# [Intel N3530] ACPI message spam



## Tangaroa (Jan 6, 2015)

On a laptop with an Intel N3530 Bay Trail / ValleyView system-on-chip, in both FreeBSD 10.1 and PC-BSD 10.1, these messages repeat and fill up /var/log/messages: 


```
ACPI Error: No handler for Region [ECF2] (0xfffff80002ad6e80) [EmbeddedControl] (20130823/evregion-178)
ACPI Error: Region EmbeddedControl (ID=3) has no handler (20130823/exfldio-320)
ACPI Error: Method parse/execution failed [\134_SB_.PCI0.LPCB.H_EC.BAT1._BST] (Node 0xfffff80002aead80)
```

Evidently there is some feature missing a handler, but I do not know what that means or how to address it. 

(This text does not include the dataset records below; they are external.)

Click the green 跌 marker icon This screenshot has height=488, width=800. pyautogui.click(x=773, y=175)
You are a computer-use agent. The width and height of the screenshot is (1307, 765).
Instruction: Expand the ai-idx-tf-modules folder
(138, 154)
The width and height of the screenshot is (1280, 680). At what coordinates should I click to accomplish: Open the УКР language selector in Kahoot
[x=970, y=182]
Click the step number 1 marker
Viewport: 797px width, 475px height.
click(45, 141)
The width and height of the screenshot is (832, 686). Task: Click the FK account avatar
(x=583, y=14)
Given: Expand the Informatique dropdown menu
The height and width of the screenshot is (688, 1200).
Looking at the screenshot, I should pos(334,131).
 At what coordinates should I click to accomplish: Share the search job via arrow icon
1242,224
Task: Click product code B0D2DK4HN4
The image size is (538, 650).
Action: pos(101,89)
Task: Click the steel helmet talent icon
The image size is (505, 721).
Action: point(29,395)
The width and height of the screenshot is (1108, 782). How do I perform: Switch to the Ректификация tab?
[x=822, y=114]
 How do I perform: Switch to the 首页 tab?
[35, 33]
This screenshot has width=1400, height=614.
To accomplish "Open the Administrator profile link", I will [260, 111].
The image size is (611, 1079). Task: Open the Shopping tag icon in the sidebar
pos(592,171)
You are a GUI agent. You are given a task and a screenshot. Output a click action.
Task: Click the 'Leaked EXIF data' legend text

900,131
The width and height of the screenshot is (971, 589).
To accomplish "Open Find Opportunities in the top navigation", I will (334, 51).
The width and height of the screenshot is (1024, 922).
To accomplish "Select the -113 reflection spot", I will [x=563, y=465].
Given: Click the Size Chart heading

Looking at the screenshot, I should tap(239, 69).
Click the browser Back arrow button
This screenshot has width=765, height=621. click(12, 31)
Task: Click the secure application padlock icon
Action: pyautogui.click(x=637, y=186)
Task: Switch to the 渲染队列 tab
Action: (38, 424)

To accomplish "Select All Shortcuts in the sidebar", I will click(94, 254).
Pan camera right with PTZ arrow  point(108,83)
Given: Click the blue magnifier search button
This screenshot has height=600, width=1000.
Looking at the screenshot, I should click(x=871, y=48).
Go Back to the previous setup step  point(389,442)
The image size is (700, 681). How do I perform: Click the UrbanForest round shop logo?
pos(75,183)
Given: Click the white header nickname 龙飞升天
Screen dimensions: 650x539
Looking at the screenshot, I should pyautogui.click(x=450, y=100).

`acpidump` for ECF2: http://pastebin.com/yiXjdJYy

In `acpidb`, "allocations" ends with an error message. 


```
ACPI Error: 21(0x15) Outstanding allocations (20130823/uttrack-753)
```

What other information would help to approach this issue?
---

Edit: 

After turning on hw.acpi.verbose, I see this error: 

```
battery2: error fetching current battery status -- AE_NOT_EXIST
```

This suggests that it is looking for a second battery that is not there. What can I do about this?


----------